Bonne nouvelle, l'inhibition a désormais disparu, dit-elle. Bientôt un prochain film avec lui, dans l'un des hôtels de luxe qu'elle aime investir pour ses tournages? Il faut avouer qu’on s’y amuse davantage avec Bill Murray (au Park Hyatt de Lost in Translation et ici au Carlyle de New York) que lorsqu’un auteur torturé y tue l’ennui avec sa fille de 11 ans (Stephen Dorff au Château Marmont, dans son Somewhere)... 
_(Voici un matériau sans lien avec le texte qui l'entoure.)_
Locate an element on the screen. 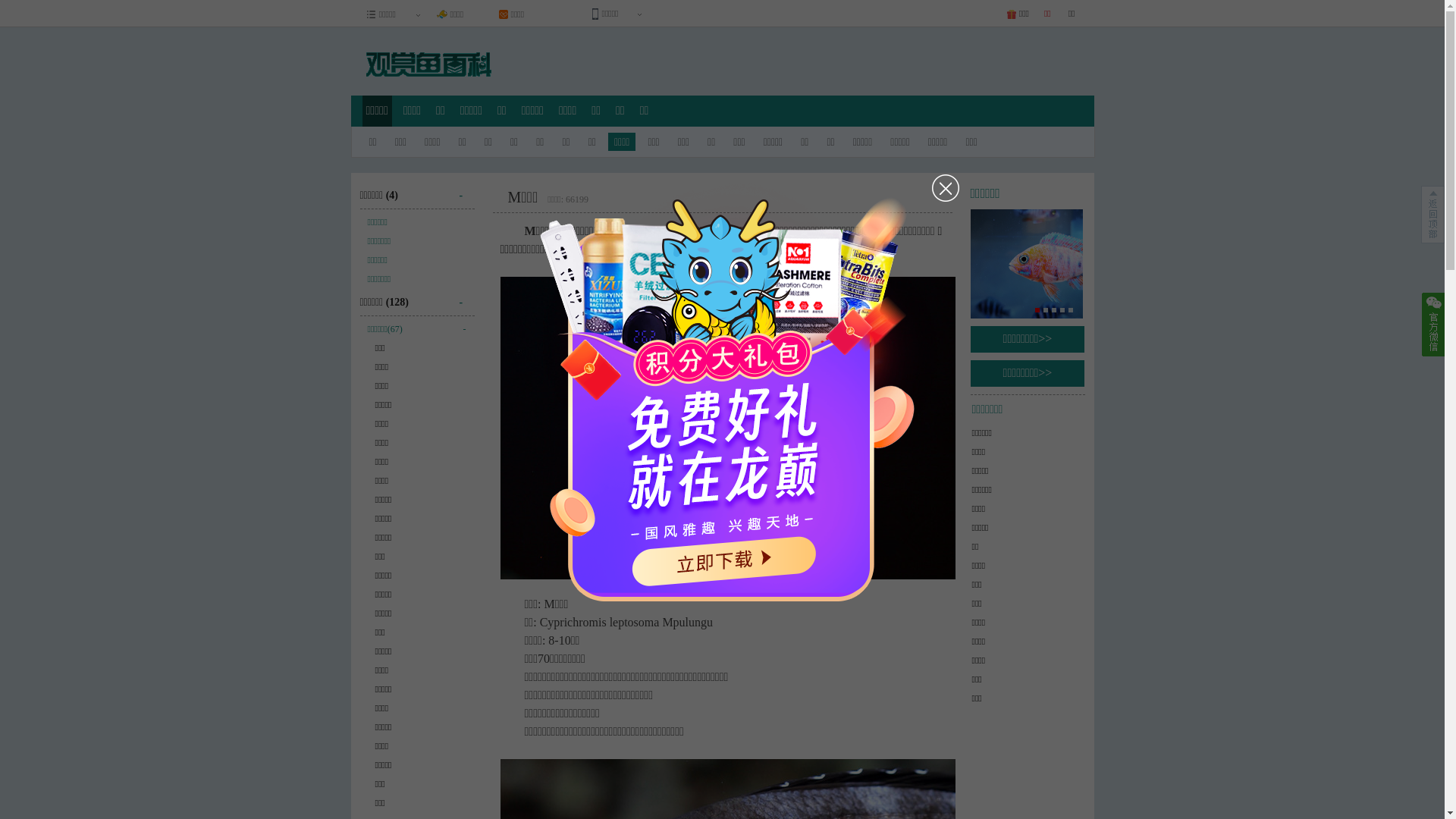  '-' is located at coordinates (466, 189).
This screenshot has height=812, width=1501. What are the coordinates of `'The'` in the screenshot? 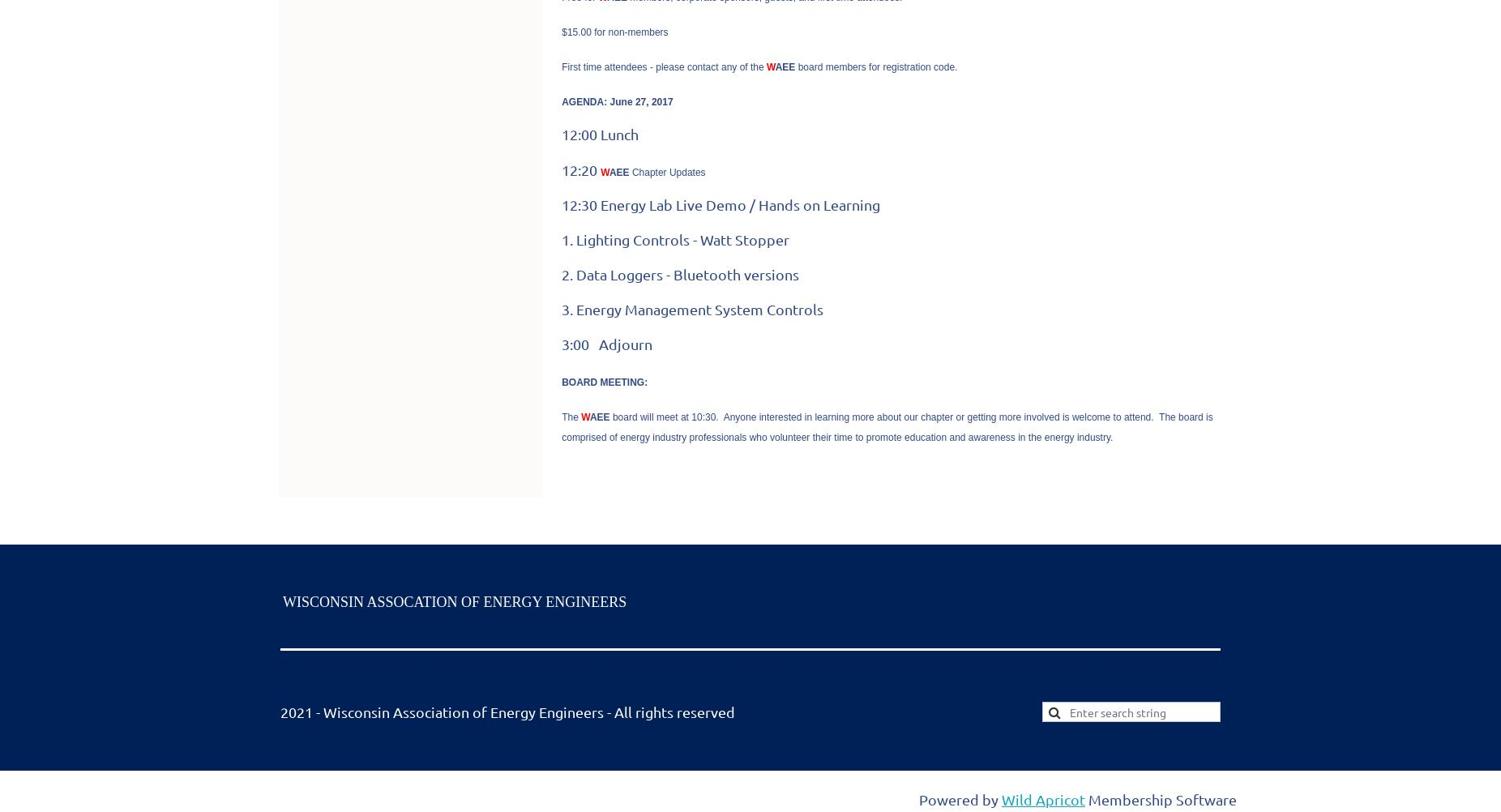 It's located at (571, 417).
La magie Bill Murray, sans doute. Profitons de la présence d'une témoin privilégiée: comment est-il «en vrai», ce génie de la poésie comique ? «Profondément complexe, probablement plus qu'il n'en a l'air, et avec un côté idiot. C’est ce qui le rend intéressant.» Sur le plateau, il improvise toujours «une ligne de dialogue, un regard», dit-elle encore. «Il vient toujours avec de petites choses. Par exemple, quand il met un serre-tête de cerf, c’est lui. Il est arrivé comme ça, c’était son idée.» Bien sûr que c’est lui.
 

 

A Very Murray Christmas. Durée: 57 minutes.
Sur Netflix à partir du 4 décembre 2015.